## Assignment
The data must be returned in full, with no character altered.

_ _ _ _ _ _ _

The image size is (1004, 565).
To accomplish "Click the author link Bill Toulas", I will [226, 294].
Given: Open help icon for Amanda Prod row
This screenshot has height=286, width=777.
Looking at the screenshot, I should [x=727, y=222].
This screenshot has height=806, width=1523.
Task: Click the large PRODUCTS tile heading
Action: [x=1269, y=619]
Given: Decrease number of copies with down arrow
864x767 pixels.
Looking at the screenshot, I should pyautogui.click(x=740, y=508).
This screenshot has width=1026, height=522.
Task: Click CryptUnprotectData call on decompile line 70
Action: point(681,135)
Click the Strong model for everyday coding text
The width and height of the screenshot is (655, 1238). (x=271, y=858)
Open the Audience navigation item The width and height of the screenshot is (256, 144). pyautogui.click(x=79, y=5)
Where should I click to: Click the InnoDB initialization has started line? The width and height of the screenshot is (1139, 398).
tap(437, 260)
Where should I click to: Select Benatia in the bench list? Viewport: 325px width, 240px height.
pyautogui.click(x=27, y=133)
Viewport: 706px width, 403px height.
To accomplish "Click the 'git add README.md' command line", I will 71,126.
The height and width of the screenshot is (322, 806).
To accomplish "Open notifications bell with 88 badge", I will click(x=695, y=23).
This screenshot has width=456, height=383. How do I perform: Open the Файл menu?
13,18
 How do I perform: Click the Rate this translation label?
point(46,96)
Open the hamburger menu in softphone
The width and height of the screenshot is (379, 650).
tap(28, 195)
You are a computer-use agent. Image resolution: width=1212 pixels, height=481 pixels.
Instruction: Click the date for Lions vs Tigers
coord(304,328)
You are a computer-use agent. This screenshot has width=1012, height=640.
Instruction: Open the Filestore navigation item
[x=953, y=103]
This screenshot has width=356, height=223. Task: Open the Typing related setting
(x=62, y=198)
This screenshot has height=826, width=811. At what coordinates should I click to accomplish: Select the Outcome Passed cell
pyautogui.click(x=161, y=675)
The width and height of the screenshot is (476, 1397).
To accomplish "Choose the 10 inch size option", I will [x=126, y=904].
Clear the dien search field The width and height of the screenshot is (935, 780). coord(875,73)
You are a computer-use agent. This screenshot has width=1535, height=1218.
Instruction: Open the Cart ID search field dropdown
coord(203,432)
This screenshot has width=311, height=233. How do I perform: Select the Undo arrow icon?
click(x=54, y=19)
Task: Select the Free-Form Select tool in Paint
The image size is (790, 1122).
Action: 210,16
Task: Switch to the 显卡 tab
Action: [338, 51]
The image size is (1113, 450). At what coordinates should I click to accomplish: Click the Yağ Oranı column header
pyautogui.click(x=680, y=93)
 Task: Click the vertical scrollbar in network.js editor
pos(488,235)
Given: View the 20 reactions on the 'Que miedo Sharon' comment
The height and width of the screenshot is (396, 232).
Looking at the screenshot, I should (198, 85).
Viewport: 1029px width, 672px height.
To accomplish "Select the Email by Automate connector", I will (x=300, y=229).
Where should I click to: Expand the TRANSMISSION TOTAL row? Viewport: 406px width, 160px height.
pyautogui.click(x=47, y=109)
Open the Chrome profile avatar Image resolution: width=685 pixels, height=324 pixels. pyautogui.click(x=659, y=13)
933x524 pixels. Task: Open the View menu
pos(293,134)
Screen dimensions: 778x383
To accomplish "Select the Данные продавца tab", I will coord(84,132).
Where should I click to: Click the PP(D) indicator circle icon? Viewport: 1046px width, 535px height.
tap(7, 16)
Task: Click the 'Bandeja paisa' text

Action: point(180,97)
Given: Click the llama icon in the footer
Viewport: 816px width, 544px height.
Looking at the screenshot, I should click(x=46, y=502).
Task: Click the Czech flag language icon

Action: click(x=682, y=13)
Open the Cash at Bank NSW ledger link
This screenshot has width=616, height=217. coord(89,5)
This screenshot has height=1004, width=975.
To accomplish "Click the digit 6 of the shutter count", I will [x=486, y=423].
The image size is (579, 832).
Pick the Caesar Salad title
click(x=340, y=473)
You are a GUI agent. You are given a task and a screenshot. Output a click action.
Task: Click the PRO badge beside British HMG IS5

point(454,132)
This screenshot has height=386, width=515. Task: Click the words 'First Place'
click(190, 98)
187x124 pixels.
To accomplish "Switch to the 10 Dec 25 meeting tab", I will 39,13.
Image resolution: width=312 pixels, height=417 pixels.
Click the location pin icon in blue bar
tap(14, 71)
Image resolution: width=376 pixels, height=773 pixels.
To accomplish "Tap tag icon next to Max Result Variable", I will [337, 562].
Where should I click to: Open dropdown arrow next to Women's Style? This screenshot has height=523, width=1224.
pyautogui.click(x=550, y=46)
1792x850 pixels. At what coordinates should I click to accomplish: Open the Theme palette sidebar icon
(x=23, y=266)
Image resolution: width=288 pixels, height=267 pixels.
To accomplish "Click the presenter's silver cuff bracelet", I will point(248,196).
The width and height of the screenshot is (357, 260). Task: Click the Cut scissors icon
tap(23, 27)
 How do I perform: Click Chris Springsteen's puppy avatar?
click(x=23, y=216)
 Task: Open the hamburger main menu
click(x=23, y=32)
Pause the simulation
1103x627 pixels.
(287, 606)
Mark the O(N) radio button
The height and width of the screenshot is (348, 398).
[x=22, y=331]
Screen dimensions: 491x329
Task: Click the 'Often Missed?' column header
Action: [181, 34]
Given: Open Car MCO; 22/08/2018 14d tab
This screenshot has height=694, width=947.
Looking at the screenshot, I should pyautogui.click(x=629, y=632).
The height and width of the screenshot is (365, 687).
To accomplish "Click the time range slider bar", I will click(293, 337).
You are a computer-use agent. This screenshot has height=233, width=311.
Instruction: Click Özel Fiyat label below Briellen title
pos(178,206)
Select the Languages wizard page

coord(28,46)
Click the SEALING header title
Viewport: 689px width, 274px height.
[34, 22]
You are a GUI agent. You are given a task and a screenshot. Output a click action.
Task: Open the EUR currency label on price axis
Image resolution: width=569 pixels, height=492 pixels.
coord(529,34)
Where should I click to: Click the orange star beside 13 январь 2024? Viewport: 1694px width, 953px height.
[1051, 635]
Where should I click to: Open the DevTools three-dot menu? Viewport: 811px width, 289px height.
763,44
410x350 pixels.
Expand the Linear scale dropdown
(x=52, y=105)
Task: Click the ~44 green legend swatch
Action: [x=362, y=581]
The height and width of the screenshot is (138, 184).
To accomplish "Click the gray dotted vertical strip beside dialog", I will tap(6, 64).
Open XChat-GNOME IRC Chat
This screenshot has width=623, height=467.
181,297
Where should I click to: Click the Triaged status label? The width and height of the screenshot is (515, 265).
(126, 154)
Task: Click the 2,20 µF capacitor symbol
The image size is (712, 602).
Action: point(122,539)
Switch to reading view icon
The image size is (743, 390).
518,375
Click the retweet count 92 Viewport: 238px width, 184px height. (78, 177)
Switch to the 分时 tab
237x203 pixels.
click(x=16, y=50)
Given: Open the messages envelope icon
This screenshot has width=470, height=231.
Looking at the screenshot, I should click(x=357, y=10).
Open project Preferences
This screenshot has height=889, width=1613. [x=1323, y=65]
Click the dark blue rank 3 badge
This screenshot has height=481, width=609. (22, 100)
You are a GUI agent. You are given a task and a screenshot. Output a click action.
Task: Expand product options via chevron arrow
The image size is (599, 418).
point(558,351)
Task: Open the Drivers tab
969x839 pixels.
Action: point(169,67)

_ _ _ _ _ _ _

## Task output
The image size is (1004, 565).
To accomplish "Click the author link Bill Toulas", I will [226, 294].
Given: Open help icon for Amanda Prod row
This screenshot has height=286, width=777.
Looking at the screenshot, I should [x=727, y=222].
This screenshot has height=806, width=1523.
Task: Click the large PRODUCTS tile heading
Action: [x=1269, y=619]
Given: Decrease number of copies with down arrow
864x767 pixels.
Looking at the screenshot, I should pyautogui.click(x=740, y=508).
This screenshot has width=1026, height=522.
Task: Click CryptUnprotectData call on decompile line 70
Action: point(681,135)
Click the Strong model for everyday coding text
The width and height of the screenshot is (655, 1238). (x=271, y=858)
Open the Audience navigation item The width and height of the screenshot is (256, 144). pyautogui.click(x=79, y=5)
Where should I click to: Click the InnoDB initialization has started line? The width and height of the screenshot is (1139, 398).
tap(437, 260)
Where should I click to: Select Benatia in the bench list? Viewport: 325px width, 240px height.
pyautogui.click(x=27, y=133)
Viewport: 706px width, 403px height.
To accomplish "Click the 'git add README.md' command line", I will 71,126.
The height and width of the screenshot is (322, 806).
To accomplish "Open notifications bell with 88 badge", I will click(x=695, y=23).
This screenshot has width=456, height=383. How do I perform: Open the Файл menu?
13,18
 How do I perform: Click the Rate this translation label?
point(46,96)
Open the hamburger menu in softphone
The width and height of the screenshot is (379, 650).
tap(28, 195)
You are a computer-use agent. Image resolution: width=1212 pixels, height=481 pixels.
Instruction: Click the date for Lions vs Tigers
coord(304,328)
You are a computer-use agent. This screenshot has width=1012, height=640.
Instruction: Open the Filestore navigation item
[x=953, y=103]
This screenshot has width=356, height=223. Task: Open the Typing related setting
(x=62, y=198)
This screenshot has height=826, width=811. At what coordinates should I click to accomplish: Select the Outcome Passed cell
pyautogui.click(x=161, y=675)
The width and height of the screenshot is (476, 1397).
To accomplish "Choose the 10 inch size option", I will [x=126, y=904].
Clear the dien search field The width and height of the screenshot is (935, 780). coord(875,73)
You are a computer-use agent. This screenshot has width=1535, height=1218.
Instruction: Open the Cart ID search field dropdown
coord(203,432)
This screenshot has width=311, height=233. How do I perform: Select the Undo arrow icon?
click(x=54, y=19)
Task: Select the Free-Form Select tool in Paint
The image size is (790, 1122).
Action: 210,16
Task: Switch to the 显卡 tab
Action: [338, 51]
The image size is (1113, 450). At what coordinates should I click to accomplish: Click the Yağ Oranı column header
pyautogui.click(x=680, y=93)
 Task: Click the vertical scrollbar in network.js editor
pos(488,235)
Given: View the 20 reactions on the 'Que miedo Sharon' comment
The height and width of the screenshot is (396, 232).
Looking at the screenshot, I should (198, 85).
Viewport: 1029px width, 672px height.
To accomplish "Select the Email by Automate connector", I will (x=300, y=229).
Where should I click to: Expand the TRANSMISSION TOTAL row? Viewport: 406px width, 160px height.
pyautogui.click(x=47, y=109)
Open the Chrome profile avatar Image resolution: width=685 pixels, height=324 pixels. pyautogui.click(x=659, y=13)
933x524 pixels. Task: Open the View menu
pos(293,134)
Screen dimensions: 778x383
To accomplish "Select the Данные продавца tab", I will coord(84,132).
Where should I click to: Click the PP(D) indicator circle icon? Viewport: 1046px width, 535px height.
tap(7, 16)
Task: Click the 'Bandeja paisa' text

Action: point(180,97)
Given: Click the llama icon in the footer
Viewport: 816px width, 544px height.
Looking at the screenshot, I should click(x=46, y=502).
Task: Click the Czech flag language icon

Action: click(x=682, y=13)
Open the Cash at Bank NSW ledger link
This screenshot has width=616, height=217. coord(89,5)
This screenshot has height=1004, width=975.
To accomplish "Click the digit 6 of the shutter count", I will [x=486, y=423].
The image size is (579, 832).
Pick the Caesar Salad title
click(x=340, y=473)
You are a GUI agent. You are given a task and a screenshot. Output a click action.
Task: Click the PRO badge beside British HMG IS5

point(454,132)
This screenshot has height=386, width=515. Task: Click the words 'First Place'
click(190, 98)
187x124 pixels.
To accomplish "Switch to the 10 Dec 25 meeting tab", I will 39,13.
Image resolution: width=312 pixels, height=417 pixels.
Click the location pin icon in blue bar
tap(14, 71)
Image resolution: width=376 pixels, height=773 pixels.
To accomplish "Tap tag icon next to Max Result Variable", I will [337, 562].
Where should I click to: Open dropdown arrow next to Women's Style? This screenshot has height=523, width=1224.
pyautogui.click(x=550, y=46)
1792x850 pixels. At what coordinates should I click to accomplish: Open the Theme palette sidebar icon
(x=23, y=266)
Image resolution: width=288 pixels, height=267 pixels.
To accomplish "Click the presenter's silver cuff bracelet", I will point(248,196).
The width and height of the screenshot is (357, 260). Task: Click the Cut scissors icon
tap(23, 27)
 How do I perform: Click Chris Springsteen's puppy avatar?
click(x=23, y=216)
 Task: Open the hamburger main menu
click(x=23, y=32)
Pause the simulation
1103x627 pixels.
(287, 606)
Mark the O(N) radio button
The height and width of the screenshot is (348, 398).
[x=22, y=331]
Screen dimensions: 491x329
Task: Click the 'Often Missed?' column header
Action: [181, 34]
Given: Open Car MCO; 22/08/2018 14d tab
This screenshot has height=694, width=947.
Looking at the screenshot, I should pyautogui.click(x=629, y=632).
The height and width of the screenshot is (365, 687).
To accomplish "Click the time range slider bar", I will click(293, 337).
You are a computer-use agent. This screenshot has height=233, width=311.
Instruction: Click Özel Fiyat label below Briellen title
pos(178,206)
Select the Languages wizard page

coord(28,46)
Click the SEALING header title
Viewport: 689px width, 274px height.
[34, 22]
You are a GUI agent. You are given a task and a screenshot. Output a click action.
Task: Open the EUR currency label on price axis
Image resolution: width=569 pixels, height=492 pixels.
coord(529,34)
Where should I click to: Click the orange star beside 13 январь 2024? Viewport: 1694px width, 953px height.
[1051, 635]
Where should I click to: Open the DevTools three-dot menu? Viewport: 811px width, 289px height.
763,44
410x350 pixels.
Expand the Linear scale dropdown
(x=52, y=105)
Task: Click the ~44 green legend swatch
Action: [x=362, y=581]
The height and width of the screenshot is (138, 184).
To accomplish "Click the gray dotted vertical strip beside dialog", I will tap(6, 64).
Open XChat-GNOME IRC Chat
This screenshot has width=623, height=467.
181,297
Where should I click to: Click the Triaged status label? The width and height of the screenshot is (515, 265).
(126, 154)
Task: Click the 2,20 µF capacitor symbol
The image size is (712, 602).
Action: point(122,539)
Switch to reading view icon
The image size is (743, 390).
518,375
Click the retweet count 92 Viewport: 238px width, 184px height. (78, 177)
Switch to the 分时 tab
237x203 pixels.
click(x=16, y=50)
Given: Open the messages envelope icon
This screenshot has width=470, height=231.
Looking at the screenshot, I should click(x=357, y=10).
Open project Preferences
This screenshot has height=889, width=1613. [x=1323, y=65]
Click the dark blue rank 3 badge
This screenshot has height=481, width=609. (22, 100)
You are a GUI agent. You are given a task and a screenshot. Output a click action.
Task: Expand product options via chevron arrow
The image size is (599, 418).
point(558,351)
Task: Open the Drivers tab
969x839 pixels.
Action: point(169,67)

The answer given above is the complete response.